What you need to do: As you look over the data below, please find each line where the word "step" appears, then copy it.

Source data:
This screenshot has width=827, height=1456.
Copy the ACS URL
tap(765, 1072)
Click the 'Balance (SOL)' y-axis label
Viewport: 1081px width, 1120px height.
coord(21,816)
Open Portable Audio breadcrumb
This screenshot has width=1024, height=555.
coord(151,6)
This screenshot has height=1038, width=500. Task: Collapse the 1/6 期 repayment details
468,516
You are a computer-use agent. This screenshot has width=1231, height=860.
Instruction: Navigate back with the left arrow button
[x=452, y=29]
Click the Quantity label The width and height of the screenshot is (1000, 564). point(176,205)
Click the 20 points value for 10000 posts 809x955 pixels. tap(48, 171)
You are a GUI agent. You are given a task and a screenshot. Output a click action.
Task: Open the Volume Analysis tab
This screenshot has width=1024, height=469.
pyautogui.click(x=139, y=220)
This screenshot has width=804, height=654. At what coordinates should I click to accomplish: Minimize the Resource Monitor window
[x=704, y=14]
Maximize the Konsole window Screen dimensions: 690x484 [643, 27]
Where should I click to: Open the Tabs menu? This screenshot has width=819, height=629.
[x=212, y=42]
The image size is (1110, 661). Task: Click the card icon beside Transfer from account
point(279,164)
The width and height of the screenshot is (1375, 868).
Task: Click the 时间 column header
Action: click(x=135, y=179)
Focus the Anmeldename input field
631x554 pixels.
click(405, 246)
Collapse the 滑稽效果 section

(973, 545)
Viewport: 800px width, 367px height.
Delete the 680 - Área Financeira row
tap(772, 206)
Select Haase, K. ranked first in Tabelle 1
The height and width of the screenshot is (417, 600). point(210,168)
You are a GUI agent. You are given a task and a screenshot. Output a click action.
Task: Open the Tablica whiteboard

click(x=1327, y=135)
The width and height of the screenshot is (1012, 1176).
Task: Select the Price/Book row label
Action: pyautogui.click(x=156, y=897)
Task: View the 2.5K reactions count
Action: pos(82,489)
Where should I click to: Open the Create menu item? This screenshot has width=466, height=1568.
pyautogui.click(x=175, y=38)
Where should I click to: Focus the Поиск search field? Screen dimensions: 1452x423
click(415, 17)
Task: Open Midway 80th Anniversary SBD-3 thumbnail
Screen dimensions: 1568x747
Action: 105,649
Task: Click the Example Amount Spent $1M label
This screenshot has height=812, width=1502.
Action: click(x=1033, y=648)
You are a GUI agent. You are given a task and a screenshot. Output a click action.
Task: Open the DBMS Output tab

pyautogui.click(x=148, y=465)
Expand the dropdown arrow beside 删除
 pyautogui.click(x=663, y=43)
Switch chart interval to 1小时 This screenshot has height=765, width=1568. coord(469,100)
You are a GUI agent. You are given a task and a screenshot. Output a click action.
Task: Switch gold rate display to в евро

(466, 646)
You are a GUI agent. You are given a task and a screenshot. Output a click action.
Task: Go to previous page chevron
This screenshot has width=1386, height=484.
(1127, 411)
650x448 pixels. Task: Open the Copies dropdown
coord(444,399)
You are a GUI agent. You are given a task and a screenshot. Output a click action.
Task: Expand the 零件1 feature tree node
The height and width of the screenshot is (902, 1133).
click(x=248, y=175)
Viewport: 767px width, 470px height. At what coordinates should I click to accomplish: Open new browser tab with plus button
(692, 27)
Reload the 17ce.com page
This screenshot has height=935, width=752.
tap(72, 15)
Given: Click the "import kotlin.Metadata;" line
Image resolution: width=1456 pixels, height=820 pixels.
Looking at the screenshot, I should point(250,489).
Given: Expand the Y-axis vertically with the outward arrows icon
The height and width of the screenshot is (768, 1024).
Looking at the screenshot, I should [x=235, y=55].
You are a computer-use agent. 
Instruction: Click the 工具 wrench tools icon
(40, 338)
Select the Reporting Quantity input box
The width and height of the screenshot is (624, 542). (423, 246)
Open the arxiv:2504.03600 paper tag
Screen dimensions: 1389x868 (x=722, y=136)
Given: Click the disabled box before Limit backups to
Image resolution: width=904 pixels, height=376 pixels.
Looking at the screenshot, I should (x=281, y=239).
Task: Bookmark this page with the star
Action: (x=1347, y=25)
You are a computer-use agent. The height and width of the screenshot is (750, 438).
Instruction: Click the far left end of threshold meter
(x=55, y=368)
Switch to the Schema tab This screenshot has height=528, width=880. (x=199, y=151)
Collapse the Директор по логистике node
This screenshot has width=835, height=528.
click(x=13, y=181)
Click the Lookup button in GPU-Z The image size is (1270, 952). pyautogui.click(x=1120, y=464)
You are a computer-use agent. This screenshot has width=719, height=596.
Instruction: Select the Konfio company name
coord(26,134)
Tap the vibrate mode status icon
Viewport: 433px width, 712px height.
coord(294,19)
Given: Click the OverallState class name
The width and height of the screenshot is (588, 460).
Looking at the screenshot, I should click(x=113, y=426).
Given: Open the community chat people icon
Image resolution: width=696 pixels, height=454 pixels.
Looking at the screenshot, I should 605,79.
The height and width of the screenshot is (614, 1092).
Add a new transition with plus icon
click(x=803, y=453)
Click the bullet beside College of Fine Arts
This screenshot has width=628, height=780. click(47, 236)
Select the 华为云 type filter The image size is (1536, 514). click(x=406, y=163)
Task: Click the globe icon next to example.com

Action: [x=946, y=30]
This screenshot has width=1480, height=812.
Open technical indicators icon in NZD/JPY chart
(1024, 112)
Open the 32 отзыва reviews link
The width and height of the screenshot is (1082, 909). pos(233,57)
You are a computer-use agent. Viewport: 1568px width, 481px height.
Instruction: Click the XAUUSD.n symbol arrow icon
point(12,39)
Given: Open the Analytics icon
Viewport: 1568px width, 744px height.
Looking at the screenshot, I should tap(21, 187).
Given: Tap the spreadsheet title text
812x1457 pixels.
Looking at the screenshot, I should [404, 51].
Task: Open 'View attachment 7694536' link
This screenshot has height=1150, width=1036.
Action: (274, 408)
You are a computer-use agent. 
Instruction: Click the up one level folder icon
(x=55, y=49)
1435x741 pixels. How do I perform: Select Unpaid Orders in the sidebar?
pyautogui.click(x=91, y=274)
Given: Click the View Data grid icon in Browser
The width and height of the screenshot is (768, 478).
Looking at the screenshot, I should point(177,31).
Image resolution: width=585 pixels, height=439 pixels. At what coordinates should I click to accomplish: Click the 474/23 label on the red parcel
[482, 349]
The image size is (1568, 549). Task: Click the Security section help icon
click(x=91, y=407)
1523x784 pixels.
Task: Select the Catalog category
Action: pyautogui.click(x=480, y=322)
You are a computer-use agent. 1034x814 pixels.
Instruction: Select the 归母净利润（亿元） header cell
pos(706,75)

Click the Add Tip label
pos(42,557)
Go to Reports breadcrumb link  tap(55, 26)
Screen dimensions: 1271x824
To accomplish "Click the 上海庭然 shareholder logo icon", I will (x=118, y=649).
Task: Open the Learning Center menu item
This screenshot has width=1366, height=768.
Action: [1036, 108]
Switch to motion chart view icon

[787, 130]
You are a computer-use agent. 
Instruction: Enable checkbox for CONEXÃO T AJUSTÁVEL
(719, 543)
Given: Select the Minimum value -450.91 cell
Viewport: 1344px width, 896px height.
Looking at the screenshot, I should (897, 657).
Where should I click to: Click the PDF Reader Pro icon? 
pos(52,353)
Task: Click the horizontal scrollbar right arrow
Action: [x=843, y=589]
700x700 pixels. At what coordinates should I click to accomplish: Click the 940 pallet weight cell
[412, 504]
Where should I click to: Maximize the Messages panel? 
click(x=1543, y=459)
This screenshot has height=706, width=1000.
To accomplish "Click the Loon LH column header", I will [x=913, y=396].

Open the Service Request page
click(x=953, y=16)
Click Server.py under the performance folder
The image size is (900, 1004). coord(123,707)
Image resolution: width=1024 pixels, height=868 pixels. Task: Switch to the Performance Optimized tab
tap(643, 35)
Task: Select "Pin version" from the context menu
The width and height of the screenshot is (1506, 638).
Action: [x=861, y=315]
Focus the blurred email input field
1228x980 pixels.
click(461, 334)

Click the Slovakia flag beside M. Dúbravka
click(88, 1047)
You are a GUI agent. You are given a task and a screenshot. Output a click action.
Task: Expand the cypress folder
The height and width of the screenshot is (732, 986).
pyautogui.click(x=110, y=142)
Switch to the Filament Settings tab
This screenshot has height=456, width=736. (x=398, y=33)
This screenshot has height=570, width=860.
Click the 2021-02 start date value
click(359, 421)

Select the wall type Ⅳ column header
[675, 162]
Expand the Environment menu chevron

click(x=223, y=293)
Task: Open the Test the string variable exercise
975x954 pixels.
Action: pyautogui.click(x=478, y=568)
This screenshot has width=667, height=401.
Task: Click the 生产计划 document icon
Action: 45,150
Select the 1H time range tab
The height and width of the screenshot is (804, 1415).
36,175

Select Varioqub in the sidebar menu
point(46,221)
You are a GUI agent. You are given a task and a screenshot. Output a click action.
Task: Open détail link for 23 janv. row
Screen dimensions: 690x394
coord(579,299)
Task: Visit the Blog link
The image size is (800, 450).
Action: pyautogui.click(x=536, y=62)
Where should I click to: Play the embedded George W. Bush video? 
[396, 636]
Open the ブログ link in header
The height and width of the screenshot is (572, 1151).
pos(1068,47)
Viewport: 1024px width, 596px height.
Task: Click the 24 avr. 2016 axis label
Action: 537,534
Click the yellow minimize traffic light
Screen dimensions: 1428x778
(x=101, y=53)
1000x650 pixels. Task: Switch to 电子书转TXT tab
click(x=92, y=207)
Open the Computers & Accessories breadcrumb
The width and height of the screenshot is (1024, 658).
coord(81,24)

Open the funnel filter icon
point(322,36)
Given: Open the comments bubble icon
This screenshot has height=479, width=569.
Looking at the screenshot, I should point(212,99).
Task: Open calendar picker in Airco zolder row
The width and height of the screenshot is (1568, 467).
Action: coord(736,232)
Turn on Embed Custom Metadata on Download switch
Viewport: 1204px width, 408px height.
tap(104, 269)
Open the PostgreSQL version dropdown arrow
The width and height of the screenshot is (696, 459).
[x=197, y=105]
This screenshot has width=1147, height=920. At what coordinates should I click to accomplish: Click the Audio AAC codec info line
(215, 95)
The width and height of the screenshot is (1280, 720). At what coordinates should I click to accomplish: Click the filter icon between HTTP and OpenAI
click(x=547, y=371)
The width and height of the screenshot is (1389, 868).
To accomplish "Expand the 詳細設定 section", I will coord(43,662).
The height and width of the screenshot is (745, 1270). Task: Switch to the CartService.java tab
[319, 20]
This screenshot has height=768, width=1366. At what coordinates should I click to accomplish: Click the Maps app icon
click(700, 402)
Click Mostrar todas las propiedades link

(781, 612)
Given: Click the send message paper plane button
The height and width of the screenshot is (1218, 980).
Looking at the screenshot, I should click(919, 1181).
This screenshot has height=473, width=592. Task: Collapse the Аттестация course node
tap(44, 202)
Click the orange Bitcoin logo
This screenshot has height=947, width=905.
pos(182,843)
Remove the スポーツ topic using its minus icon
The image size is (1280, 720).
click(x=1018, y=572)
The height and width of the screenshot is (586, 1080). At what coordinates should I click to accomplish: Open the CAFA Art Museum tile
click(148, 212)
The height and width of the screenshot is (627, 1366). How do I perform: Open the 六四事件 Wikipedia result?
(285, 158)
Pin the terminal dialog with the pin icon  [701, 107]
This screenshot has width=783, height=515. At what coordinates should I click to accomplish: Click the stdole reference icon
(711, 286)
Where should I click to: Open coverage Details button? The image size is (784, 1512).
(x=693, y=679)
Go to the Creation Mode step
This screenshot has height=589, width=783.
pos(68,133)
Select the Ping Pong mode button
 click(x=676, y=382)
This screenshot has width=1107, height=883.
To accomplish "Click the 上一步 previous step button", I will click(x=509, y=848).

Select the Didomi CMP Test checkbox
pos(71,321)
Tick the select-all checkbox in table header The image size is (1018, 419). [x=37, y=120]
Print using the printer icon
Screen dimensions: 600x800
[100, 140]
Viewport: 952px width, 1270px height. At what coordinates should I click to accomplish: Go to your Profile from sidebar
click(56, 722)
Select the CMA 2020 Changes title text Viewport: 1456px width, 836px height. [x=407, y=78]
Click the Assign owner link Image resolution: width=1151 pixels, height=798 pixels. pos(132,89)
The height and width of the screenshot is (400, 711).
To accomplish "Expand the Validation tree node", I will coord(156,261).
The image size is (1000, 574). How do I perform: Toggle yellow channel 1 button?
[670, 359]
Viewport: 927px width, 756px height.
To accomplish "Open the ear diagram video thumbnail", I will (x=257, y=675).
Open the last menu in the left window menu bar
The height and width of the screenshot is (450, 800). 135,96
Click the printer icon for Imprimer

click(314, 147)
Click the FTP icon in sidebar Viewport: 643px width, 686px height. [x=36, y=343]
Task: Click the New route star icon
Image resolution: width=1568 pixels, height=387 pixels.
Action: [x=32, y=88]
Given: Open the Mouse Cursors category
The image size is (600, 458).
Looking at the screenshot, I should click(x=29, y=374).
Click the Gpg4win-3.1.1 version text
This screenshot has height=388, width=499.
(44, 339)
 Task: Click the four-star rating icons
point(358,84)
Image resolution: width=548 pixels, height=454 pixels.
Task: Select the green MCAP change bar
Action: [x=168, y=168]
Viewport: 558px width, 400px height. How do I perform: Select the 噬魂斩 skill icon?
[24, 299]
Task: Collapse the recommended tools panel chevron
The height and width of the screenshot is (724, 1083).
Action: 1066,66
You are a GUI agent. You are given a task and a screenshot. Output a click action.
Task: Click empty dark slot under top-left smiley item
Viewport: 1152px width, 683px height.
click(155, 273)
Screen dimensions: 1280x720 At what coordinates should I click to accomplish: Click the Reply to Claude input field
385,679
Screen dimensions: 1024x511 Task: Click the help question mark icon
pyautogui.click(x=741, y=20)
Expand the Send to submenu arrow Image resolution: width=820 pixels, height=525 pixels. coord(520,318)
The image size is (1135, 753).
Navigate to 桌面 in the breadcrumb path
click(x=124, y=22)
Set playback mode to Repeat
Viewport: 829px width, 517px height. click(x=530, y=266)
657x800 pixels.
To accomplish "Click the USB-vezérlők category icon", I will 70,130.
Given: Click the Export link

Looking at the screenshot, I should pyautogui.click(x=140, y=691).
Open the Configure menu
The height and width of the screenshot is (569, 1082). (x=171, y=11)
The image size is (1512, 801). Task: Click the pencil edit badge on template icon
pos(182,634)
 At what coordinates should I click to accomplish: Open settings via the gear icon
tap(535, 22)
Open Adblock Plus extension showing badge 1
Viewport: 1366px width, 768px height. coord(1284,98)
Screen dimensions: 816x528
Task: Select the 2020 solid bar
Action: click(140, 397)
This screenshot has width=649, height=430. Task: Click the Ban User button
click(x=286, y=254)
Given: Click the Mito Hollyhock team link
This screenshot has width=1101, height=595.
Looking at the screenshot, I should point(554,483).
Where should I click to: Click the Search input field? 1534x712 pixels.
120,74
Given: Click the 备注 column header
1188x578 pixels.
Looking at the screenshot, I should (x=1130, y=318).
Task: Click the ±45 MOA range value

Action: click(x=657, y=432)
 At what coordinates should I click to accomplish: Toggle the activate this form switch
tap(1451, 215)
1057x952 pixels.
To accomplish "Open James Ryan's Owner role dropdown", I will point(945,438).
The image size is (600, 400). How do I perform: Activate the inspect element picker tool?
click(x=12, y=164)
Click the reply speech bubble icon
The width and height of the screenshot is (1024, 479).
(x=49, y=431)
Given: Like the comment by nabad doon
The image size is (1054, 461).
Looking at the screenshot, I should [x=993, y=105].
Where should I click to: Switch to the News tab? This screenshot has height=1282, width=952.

Result of the exercise:
Go to the Creation Mode step
To accomplish "Click the 上一步 previous step button", I will click(x=509, y=848).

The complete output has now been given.